As touching, therefore, the excellency of his birth, what weightier, what nobler testimony can be adduced than this one fact? To the commemorative list of famous ancestry is added to-day the name (1) Agesilaus as holding this or that numerical descent from Heracles, and these ancestors no private persons, but kings sprung from the loins of kings. Nor is it open to the gainsayer to contend that they were kings indeed but of some chance city. Not so, but even as their family holds highest honour in their fatherland, so too is their city the most glorious in Hellas, whereby they hold, not primacy over the second best, but among leaders they have leadership.
(1) Or, "even to-day, in the proud bead-roll of his ancestry he stands
commemorated, in numerical descent from Heracles."
And herein it is open to us to praise both his fatherland and his family. It is notable that never throughout these ages has Lacedaemon, out of envy of the privilege accorded to her kings, tried to dissolve their rule; nor ever yet throughout these ages have her kings strained after greater powers than those which limited their heritage of kingship from the first. Wherefore, while all other forms of government, democracies and oligarchies, tyrannies and monarchies, alike have failed to maintain their continuity unbroken, here, as the sole exception, endures indissolubly their kingship. (2)
(2) See Cyrop.
I. i. 1.
And next in token of an aptitude for kingship seen in Agesilaus, before even he entered upon office, I note these signs. On the death of Agis, king of Lacedaemon, there were rival claimants to the throne. Leotychides claimed the succession as being the son of Agis, and Agesilaus as the son of Archidamus. But the verdict of Lacedaemon favoured Agesilaus as being in point of family and virtue unimpeachable, (3) and so they set him on the throne.
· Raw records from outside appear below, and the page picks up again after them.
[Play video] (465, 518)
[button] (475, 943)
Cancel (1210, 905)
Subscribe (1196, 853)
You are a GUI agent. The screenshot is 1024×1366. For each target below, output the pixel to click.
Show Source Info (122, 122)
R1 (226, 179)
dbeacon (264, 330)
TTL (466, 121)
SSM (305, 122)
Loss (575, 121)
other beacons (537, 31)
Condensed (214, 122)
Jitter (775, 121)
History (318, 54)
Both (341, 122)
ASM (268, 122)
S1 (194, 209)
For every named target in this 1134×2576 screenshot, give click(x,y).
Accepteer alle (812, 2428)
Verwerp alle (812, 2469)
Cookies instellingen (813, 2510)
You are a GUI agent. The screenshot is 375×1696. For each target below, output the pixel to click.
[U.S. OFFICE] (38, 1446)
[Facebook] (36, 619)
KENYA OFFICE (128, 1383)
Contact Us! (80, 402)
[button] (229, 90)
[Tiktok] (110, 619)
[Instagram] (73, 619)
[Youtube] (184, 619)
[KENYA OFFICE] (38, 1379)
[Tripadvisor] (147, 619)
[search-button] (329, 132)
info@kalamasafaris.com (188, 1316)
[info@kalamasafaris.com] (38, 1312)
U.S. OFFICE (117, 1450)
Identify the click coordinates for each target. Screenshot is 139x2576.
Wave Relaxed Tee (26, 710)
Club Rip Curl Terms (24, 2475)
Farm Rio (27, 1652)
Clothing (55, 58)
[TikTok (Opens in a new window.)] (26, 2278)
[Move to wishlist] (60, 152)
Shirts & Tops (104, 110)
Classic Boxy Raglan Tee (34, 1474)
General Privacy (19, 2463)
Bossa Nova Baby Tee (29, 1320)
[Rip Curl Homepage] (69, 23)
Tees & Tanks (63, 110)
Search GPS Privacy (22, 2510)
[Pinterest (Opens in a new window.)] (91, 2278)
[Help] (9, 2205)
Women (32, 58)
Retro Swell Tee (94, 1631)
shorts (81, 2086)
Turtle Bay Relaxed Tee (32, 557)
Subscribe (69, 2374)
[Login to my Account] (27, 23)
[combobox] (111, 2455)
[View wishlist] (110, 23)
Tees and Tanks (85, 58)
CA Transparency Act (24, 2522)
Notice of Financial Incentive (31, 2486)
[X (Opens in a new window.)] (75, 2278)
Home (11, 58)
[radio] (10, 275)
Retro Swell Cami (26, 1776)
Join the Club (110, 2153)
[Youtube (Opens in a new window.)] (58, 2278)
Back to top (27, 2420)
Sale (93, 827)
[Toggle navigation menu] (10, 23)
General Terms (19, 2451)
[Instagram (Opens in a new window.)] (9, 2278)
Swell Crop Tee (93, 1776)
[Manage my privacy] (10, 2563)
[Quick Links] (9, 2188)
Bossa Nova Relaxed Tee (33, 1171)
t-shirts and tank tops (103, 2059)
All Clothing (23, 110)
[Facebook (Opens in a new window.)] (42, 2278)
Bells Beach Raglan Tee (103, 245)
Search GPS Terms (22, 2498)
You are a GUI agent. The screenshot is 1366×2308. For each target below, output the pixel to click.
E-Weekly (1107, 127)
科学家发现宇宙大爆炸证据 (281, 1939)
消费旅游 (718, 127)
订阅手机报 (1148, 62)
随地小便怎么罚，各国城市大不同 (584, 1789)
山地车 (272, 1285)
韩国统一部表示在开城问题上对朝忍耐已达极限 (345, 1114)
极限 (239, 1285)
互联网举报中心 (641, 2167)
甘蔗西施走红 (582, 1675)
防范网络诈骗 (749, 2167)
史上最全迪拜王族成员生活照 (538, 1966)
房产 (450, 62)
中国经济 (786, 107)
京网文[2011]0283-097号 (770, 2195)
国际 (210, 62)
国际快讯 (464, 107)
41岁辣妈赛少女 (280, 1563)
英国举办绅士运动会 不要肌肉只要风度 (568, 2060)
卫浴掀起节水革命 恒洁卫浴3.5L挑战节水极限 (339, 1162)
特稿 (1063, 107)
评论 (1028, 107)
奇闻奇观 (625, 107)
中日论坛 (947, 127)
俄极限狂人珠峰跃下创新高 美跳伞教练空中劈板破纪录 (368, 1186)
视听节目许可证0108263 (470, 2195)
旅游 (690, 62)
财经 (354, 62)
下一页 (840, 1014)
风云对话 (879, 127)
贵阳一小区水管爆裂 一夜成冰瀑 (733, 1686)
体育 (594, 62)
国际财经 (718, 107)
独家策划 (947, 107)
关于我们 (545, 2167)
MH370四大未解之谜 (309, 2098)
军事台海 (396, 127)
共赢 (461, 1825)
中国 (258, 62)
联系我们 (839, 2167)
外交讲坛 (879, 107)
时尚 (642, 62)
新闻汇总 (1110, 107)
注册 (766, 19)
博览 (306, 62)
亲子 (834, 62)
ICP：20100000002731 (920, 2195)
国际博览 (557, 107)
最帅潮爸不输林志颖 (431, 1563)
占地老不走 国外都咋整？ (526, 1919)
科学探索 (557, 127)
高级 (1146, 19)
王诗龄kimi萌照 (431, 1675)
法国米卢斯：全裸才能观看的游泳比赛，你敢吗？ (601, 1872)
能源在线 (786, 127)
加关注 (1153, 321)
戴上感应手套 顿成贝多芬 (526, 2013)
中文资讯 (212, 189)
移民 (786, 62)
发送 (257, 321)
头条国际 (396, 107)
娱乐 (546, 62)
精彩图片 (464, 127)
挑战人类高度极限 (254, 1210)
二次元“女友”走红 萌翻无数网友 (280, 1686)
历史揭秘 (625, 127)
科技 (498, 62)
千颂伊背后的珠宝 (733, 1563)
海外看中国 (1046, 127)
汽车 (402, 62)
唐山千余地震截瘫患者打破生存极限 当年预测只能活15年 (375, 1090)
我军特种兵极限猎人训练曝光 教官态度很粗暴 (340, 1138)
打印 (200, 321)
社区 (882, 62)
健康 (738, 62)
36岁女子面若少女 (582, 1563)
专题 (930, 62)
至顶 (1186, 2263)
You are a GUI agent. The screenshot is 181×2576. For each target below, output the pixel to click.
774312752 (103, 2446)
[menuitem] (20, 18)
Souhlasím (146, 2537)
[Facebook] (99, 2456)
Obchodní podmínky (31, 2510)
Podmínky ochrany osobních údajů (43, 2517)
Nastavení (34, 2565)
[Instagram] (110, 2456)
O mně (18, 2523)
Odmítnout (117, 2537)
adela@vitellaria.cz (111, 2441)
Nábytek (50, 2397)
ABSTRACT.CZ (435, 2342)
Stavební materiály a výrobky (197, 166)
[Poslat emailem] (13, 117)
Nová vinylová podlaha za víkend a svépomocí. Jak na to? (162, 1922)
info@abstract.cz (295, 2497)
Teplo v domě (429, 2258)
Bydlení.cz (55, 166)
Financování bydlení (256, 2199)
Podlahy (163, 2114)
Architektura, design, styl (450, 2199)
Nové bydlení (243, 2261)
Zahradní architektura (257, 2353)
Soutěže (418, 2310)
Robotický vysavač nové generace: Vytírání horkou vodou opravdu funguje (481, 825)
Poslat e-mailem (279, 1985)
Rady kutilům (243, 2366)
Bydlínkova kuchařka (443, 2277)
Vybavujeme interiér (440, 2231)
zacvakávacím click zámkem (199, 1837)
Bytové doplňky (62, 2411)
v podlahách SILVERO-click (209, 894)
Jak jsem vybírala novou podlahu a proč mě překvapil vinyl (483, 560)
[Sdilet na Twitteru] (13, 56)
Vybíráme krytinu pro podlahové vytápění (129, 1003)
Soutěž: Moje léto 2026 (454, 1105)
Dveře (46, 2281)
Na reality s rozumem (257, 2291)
And yet, in this princeliest of cities so to be selected by the noblest citizens as worthy of highest privilege, argues, methinks conclusively, an excellence forerunning exercise of rule. (4)
(3) For this matter see Hell.
III. iii. 1-6; V. iv. 13; Plut.
Ages.
iii. 3 (Cloigh, iv. 3 foll.); Paus. iii. 3.
(4) See Aristides (Rhet.
776), who quotes the passage for its
measured cadence.
And so I pass on at once to narrate the chief achievements of his reign, since by the light of deeds the character of him who wrought them will, if I mistake not, best shine forth.
Agesilaus was still a youth (5) when he obtained the kingdom, and he was still but a novice in his office when the news came that the king of Persia was collecting a mighty armament by sea and land for the invasion of Hellas. The Lacedaemonians and their allies sat debating these matters, when Agesilaus undertook to cross over into Asia. He only asked for thirty Spartans and two thousand New Citizens, (6) besides a contingent of the allies six thousand strong; with these he would cross over into Asia and endeavour to effect a peace; or, if the barbarian preferred war, he would leave him little leisure to invade Hellas.